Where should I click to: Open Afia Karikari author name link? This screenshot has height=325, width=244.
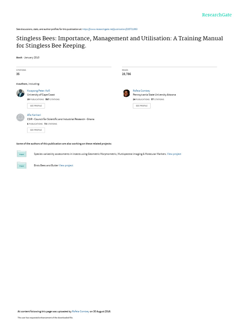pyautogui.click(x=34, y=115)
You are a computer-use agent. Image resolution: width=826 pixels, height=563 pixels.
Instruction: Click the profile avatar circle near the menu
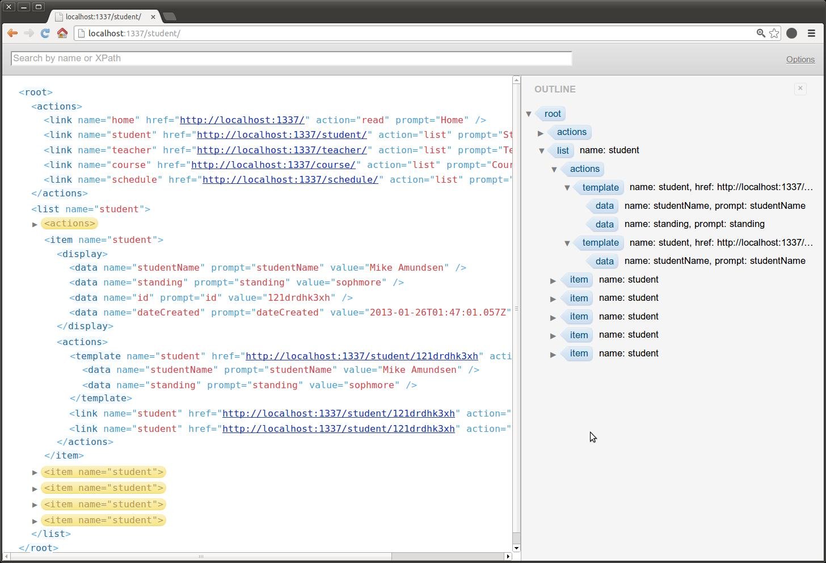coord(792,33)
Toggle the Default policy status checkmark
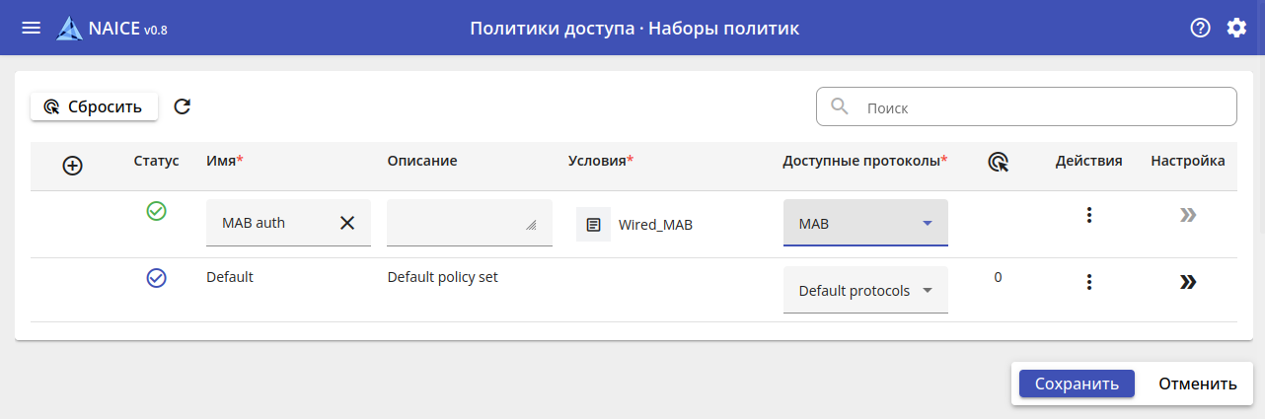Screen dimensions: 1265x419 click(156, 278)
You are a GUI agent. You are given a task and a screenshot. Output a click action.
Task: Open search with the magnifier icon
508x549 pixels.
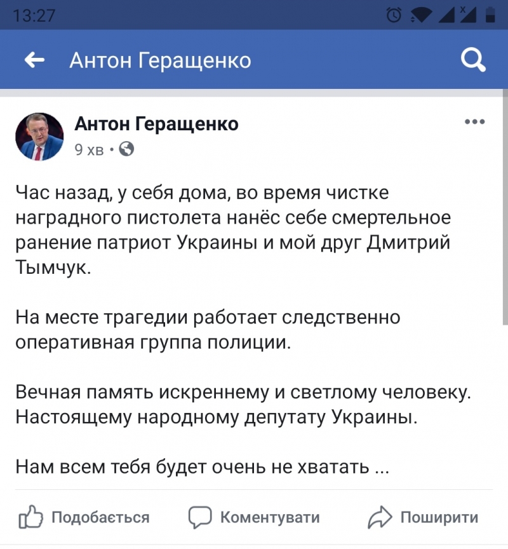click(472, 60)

──────────

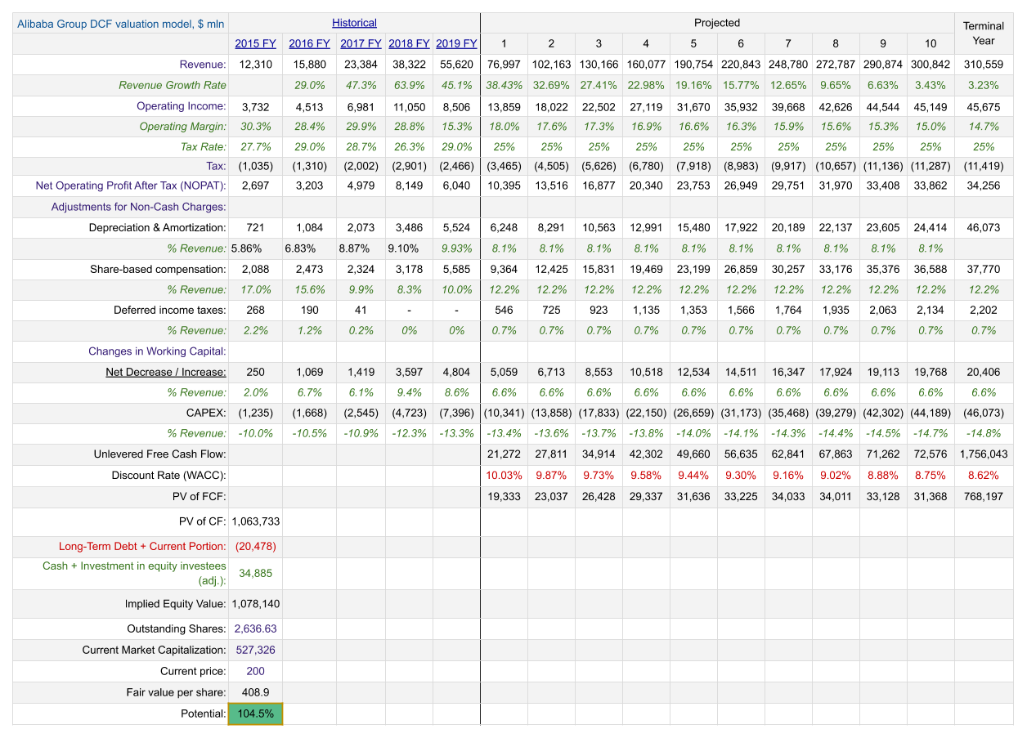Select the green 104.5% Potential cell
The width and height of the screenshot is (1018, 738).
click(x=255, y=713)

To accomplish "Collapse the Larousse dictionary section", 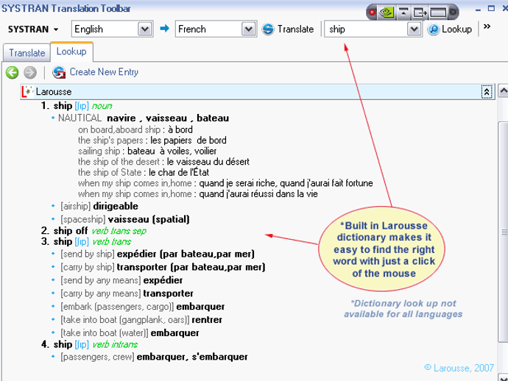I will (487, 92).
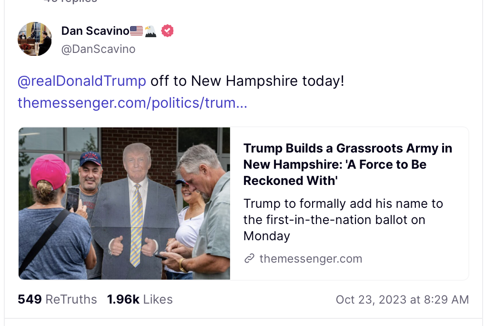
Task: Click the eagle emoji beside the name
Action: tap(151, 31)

──────────

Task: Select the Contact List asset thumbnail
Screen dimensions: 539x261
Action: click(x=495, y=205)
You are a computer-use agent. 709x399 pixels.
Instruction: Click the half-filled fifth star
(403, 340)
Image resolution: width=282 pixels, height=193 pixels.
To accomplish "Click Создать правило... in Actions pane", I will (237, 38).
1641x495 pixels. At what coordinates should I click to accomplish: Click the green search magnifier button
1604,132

──────────

◆ Directions
Say how many lines in the entries above contain the string "Image", offering no other words.

◆ Exercise answer
2